Re:Not the UNIX way (Score:3, Insightful)
but still not by the under-the-hood UN*X running any of them; to UN*X, it's just an indiscriminate part of the filename
Let's be clear - under-the-hood, *nix does not have any standardized way of tracking file types. Unlike MacOS/OSX, there's no type metadata stored with the file.
However, there are many *nix applications which use file extensions. Apache, for example, uses extensions to map to MIME types. Is this because the authors of Apache were enamored with CP/M? Or because there's no other practical way to handle it in standard unix?
Re:Problem? (Score:1, Insightful)
The problem is for those of us that didn't know that creator codes exist.
We would set .avi files to all open in VLC, and be confused when some opened in quicktime.
This is a bugfix.
So let me get this straight.
1.You set the default AVI app to VLC.
2. You deliberately chose some AVI files, went into File Properties ("Get Info"), and individually set those to open with QuickTime instead.
3. You were confused when those specific AVI files actually opened with QuickTime?
Fine, whatever. Some people aren't going to get it. But the system should not be designed around such people.
Re:Not the UNIX way (Score:3, Insightful)
Matlab and octave use .m files for scripting. Objective C class files also use .m. It's annoying when xcode opens up matlab files, but an editor suitable for working with matlab files is suboptimal for Objective C files. Yes, I know emacs supports objective C, but xcode is easier to work with.
Re:File Association Hijacking (Score:3, Insightful)
It prevented the common Windows practice of "hijacking" another application's file extensions.
That's a feature, not a bug. If I install a new app, I want it to open such-and-such file types. The only problem is apps that silently re-associate themselves with all their file types when they open, and anyone who writes such an application should be flogged and rubbed with salt IMHO.
Having your file types stolen by another application should be responded to with a warning popup specifying the file type(s), the apps with which they're now associated, and giving the following options: (1) Reassociate the types. (2) Don't reassociate, and stop checking these file types. Yes, popups are annoying as hell, but if two apps are fighting over the file type you'll only see the warning twice: once from each app. Consider it part of the installation process.
God, what a mess. You're seriously advocating this behavior? Do you work for RealNetworks?
When I install an app, if and when I want it to open such-and-such file types, I will make that change myself.

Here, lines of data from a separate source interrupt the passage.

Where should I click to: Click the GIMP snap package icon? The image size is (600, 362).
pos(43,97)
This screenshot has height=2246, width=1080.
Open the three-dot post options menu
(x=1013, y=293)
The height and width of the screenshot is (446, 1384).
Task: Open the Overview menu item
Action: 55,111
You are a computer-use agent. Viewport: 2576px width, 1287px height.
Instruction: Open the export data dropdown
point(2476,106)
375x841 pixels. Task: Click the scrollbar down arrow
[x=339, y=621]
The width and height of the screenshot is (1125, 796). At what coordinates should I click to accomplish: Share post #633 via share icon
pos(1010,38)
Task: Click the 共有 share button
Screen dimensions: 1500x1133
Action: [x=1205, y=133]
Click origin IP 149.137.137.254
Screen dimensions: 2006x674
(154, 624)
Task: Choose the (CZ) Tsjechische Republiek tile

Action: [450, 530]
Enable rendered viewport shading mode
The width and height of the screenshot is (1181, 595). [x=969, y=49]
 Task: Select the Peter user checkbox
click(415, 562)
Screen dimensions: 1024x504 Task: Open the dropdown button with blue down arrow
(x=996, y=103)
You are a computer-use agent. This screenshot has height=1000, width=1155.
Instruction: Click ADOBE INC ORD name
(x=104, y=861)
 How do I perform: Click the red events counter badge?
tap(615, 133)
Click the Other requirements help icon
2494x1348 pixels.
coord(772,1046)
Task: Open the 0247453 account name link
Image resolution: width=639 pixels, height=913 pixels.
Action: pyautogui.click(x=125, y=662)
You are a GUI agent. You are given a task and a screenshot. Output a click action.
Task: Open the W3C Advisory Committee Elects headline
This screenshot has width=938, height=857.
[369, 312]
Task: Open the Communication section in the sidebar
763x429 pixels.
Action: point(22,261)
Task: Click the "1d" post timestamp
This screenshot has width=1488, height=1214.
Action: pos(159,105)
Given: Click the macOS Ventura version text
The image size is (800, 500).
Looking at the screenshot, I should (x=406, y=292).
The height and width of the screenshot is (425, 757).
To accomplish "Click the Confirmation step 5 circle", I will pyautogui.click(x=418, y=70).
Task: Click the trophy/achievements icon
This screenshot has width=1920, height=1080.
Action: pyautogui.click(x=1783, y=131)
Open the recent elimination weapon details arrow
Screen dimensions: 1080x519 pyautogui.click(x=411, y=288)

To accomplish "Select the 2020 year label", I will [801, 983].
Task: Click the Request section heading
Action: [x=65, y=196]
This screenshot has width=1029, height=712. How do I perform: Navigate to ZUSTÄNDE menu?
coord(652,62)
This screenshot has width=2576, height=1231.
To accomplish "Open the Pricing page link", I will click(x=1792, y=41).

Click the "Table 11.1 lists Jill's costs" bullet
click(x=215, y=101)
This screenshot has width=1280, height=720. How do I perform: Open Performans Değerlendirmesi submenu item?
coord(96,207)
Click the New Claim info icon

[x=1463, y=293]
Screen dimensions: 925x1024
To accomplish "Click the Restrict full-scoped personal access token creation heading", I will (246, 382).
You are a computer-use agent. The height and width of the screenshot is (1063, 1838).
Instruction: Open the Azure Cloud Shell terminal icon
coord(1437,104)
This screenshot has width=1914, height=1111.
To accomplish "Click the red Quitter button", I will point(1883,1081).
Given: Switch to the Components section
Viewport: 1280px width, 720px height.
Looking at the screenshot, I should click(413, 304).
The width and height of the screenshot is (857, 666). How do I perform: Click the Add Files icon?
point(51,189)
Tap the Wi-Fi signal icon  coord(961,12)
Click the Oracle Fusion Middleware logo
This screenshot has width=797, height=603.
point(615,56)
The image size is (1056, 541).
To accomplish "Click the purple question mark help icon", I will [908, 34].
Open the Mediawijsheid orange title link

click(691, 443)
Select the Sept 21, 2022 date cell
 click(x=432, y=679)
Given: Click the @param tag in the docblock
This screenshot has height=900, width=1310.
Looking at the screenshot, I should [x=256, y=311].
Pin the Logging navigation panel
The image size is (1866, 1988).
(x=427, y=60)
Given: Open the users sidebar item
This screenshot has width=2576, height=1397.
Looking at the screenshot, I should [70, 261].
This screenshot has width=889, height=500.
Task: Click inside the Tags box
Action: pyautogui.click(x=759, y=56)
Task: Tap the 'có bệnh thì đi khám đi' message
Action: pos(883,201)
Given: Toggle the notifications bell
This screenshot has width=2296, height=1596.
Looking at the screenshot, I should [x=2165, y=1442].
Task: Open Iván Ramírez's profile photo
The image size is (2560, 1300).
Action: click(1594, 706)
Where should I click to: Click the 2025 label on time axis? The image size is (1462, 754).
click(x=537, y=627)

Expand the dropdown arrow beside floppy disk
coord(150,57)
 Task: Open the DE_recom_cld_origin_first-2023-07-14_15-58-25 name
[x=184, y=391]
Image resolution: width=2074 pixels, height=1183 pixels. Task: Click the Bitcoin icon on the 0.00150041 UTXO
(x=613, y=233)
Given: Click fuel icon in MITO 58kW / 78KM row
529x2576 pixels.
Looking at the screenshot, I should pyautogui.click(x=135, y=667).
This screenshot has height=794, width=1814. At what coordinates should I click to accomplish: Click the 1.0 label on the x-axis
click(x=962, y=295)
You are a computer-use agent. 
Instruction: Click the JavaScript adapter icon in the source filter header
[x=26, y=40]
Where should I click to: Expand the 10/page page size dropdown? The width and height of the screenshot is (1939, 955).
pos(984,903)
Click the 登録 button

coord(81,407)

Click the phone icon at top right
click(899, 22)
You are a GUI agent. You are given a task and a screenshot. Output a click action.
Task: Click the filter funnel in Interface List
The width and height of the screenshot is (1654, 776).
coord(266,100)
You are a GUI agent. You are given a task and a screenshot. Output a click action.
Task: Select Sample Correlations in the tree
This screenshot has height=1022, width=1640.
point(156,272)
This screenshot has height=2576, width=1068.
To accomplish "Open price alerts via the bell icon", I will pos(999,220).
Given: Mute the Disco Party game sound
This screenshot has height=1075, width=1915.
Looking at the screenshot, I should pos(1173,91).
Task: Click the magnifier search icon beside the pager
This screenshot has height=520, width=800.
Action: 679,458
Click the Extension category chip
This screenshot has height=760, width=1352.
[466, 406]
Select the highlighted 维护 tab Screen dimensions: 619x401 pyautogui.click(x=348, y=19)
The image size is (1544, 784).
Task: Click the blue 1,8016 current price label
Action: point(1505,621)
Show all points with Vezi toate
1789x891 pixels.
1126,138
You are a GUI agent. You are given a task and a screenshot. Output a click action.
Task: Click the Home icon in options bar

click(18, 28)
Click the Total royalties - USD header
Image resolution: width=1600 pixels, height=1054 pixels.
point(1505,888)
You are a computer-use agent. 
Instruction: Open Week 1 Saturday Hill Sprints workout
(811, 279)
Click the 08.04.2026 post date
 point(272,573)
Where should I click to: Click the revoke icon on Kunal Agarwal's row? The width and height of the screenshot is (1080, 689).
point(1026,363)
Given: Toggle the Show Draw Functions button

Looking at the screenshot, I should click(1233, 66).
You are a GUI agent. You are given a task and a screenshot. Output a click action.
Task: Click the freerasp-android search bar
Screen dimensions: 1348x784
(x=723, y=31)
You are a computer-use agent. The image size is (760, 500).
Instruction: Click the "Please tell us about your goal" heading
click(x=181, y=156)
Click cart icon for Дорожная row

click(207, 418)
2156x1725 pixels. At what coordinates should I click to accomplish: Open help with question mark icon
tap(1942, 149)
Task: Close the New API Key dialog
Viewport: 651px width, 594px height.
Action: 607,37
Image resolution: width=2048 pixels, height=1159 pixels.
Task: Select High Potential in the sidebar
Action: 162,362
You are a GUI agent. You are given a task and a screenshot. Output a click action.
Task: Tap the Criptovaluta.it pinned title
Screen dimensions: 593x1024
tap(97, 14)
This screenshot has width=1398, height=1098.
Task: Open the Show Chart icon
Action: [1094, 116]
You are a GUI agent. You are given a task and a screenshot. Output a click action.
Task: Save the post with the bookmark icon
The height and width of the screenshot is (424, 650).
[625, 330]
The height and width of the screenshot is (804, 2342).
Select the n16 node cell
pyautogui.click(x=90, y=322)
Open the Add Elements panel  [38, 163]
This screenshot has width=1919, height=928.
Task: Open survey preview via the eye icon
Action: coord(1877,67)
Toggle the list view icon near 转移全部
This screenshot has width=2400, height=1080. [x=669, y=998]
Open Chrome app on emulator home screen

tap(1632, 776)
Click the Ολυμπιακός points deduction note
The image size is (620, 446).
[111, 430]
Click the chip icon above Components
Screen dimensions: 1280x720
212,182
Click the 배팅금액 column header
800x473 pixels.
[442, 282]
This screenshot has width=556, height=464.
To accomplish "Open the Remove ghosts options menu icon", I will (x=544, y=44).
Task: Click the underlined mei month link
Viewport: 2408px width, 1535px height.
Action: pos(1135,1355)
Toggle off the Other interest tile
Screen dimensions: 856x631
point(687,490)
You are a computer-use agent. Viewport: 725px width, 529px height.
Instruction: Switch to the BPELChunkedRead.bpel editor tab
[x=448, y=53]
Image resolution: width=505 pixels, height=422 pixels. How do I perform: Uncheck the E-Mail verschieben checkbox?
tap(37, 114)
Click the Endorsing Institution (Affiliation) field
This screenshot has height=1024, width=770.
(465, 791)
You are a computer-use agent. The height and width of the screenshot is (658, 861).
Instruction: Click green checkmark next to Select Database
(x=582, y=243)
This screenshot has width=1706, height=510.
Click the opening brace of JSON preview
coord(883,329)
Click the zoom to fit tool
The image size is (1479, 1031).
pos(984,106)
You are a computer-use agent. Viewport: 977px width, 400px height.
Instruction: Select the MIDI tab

Re:Problem? (Score:5, Insightful)
No, they were opening in QuickTime just because they were originally saved by QuickTime.
No one ever did Get Info.
It sounds like this previous behavior seems odd to you (since you misunderstood what happened), which supports the perspective that for most users, the behavior was odd and the change amounts to a bug fix.
Re:Problem? (Score:3, Insightful)
Re:Problem? (Score:2, Insightful)
Re:Problem? (Score:3, Insightful)
Apparently, that's also why Word, Wordstar, WordPerfect, DisplayWrite and Framemaker all have used the .doc extension for their proprietary file formats.
Re:Problem? (Score:2, Insightful)
You mean you set the "Open with..." in the Get Info window? That still works, the article says so.
The real problem is that everyone needs five media players on their computers just for handling bad videos, but they all have the same extension. Quicktime, VLC, mplayer, niceplayer, etc, etc, etc. It's a shame that the "vague short extension" mechanism of identifying files has won, especially now we have container files with variant contents.